Even if you had a “suburb” that was walkable, you’re just not going to have as much stuff. Like if you lived right by “main Street” where my parents lived, there’s just fewer options. Like, I don’t think they had a single Thai restaurant when I was growing up.
If you accept the premise that a wider variety of options is better, suburbs really can’t compete on that metric. Someone might prefer the “there’s one diner in this town” model but that sounds dull to me.
But mostly it’s the car-first nature of most suburbs I can’t stand. It’s antisocial, it’s dangerous, it pollutes the environment. My parents take a 10 minute drive to get groceries and that’s incredibly wasteful.
My suburb as described does allow for much walkabilty, and bikability with sidewalks and tree lined gravel trails that go all the way to the city center. I can walk to 2 groceries, and a host of other stores in about 15 minutes one way. Bars, coffee shops, restaurants too. All on sidewalk or trail, sidewalks along slow speed neighborhood roads
On the trail, or via the neighborhood bus line, I can be downtown with a large variety of shops or or restaurants of every type.
Moreover, my point isnt to get kudos for luckily living in a nice neighborhood. It’s to highlight that generalizations are pointless.
You have a perspective of a suburban neighborhood is “not great”, and that’s fine, in a lot of places it’s true.
I have an opinion that most apartments suck, but that’s obviously not universal.
Your suburb sounds exceptional. As in, the exception to the norm. But as it is the exception, adopting policy decisions on it would be foolish.
You wouldn’t point to one docile bear and be like “Living among bears is great. Look how friendly he is.”

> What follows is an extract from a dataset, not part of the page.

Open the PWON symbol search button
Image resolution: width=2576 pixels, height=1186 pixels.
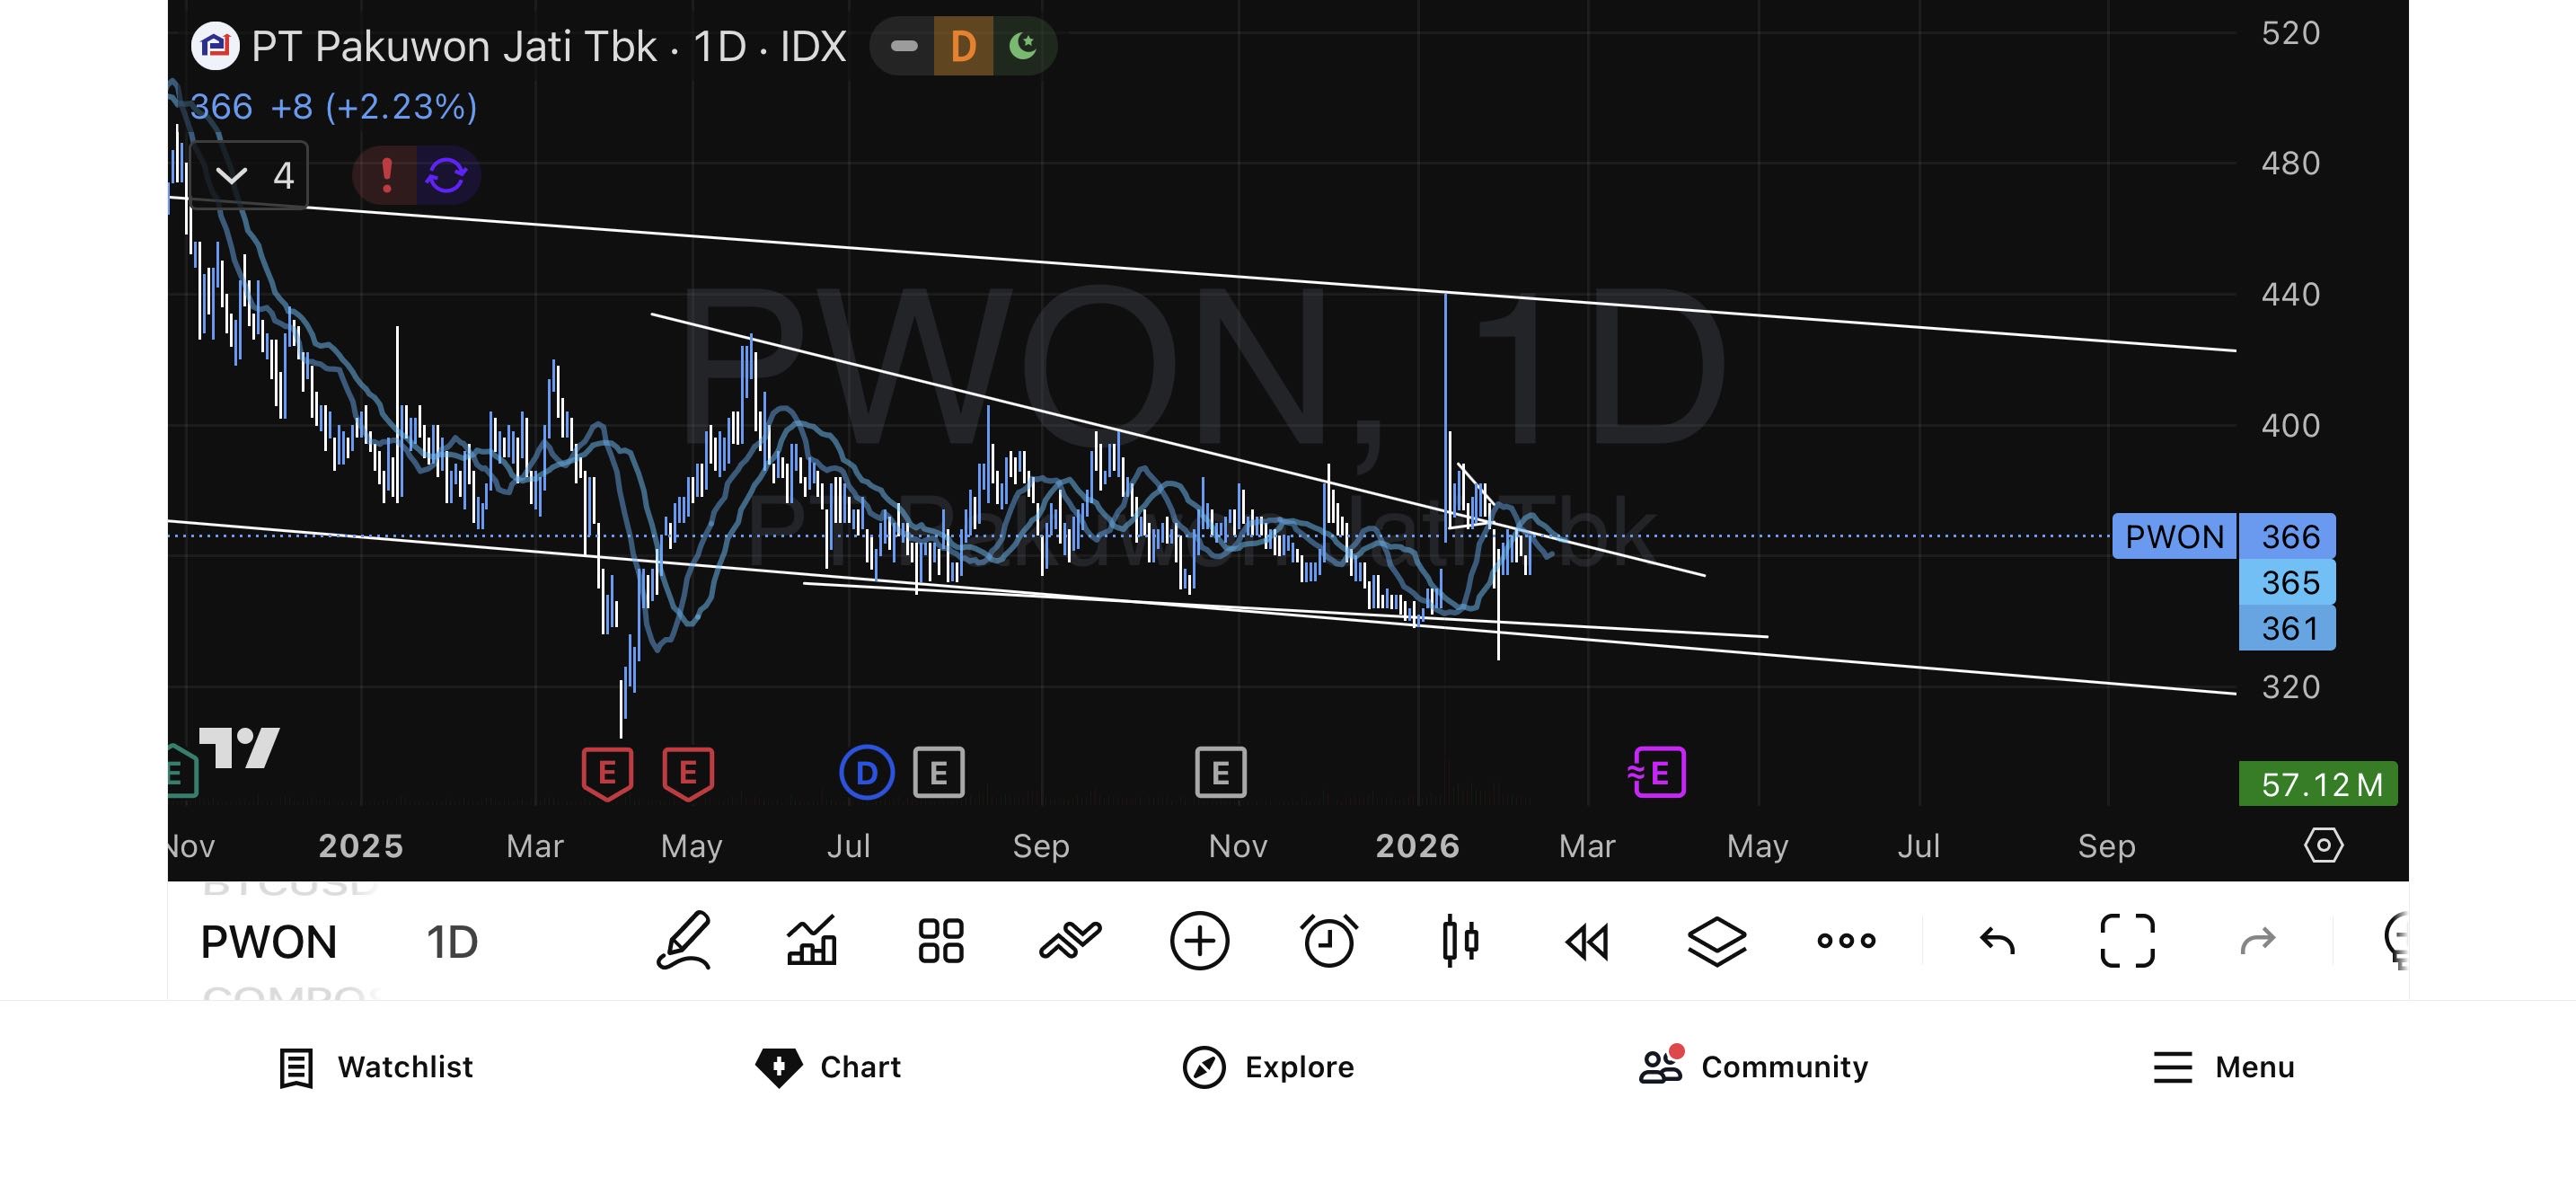click(269, 942)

Absolutely agree. Adjacent to that is that discussion on this topic should be tighter grained…to allow/avoid for biases everyone involved has.
Edit to bring it.back from above, sunzu2 said American construction is shit, (paraphrase). It’s simply not true, universally, and speaks to a lack of understanding. (Which isn’t an attack, everyone has lacks of understanding). Many, many homes.in America are of quality construction, and or are on lots with sufficient free space between structures to allow privacy.
Like I said in another comment, I’m sure it’s the case that European apartments aren’t all Soviet era shoeboxes. I’m sure there’s very nice apartments with reasonable space.
suburb you described is pretty much the exception and these are expansive generally as any city.
South or West US style burbs is just the same corporate ghetto except this one does not produce sufficient tax base to support its existence without “growth”
I clarified my bias, but fyi my suburb is in the “west US”. As I said, everyone here is making assumptions. Reducing whole regions of the country to a described “corporate ghetto” isn’t a realistic reflection
Southern US has been development 70-80% post WW2 entire fucking region is corporate ghetto from poorly designed urban cores to the shiti mcmansion burbs 30 miles out.
Sure there are good places near the urban core with 2 million dollar house. That shit is great but kinda not accessible.
No need to argue, we (edit spelling) agree many bad neighborhoods exist. but that’s the exact generalization I’m talking about: not all neighborhoods are alike. My house is nowhere close to 2mil.
Point being broad generalizations exist on both sides of the conversation, and a more nuanced perspective (and a tighter scope of discussion) will better serve this topic, and aid meaningful discussion. Else we end up with this thread.
Using globals, and the biases that come with them is always weaker than focusing on specific areas and the needs therein.
Like I wouldn’t want to assume that all European apartment blocks are Soviet era shoeboxes. That would be a poor understanding of the very different dense housing in Europe.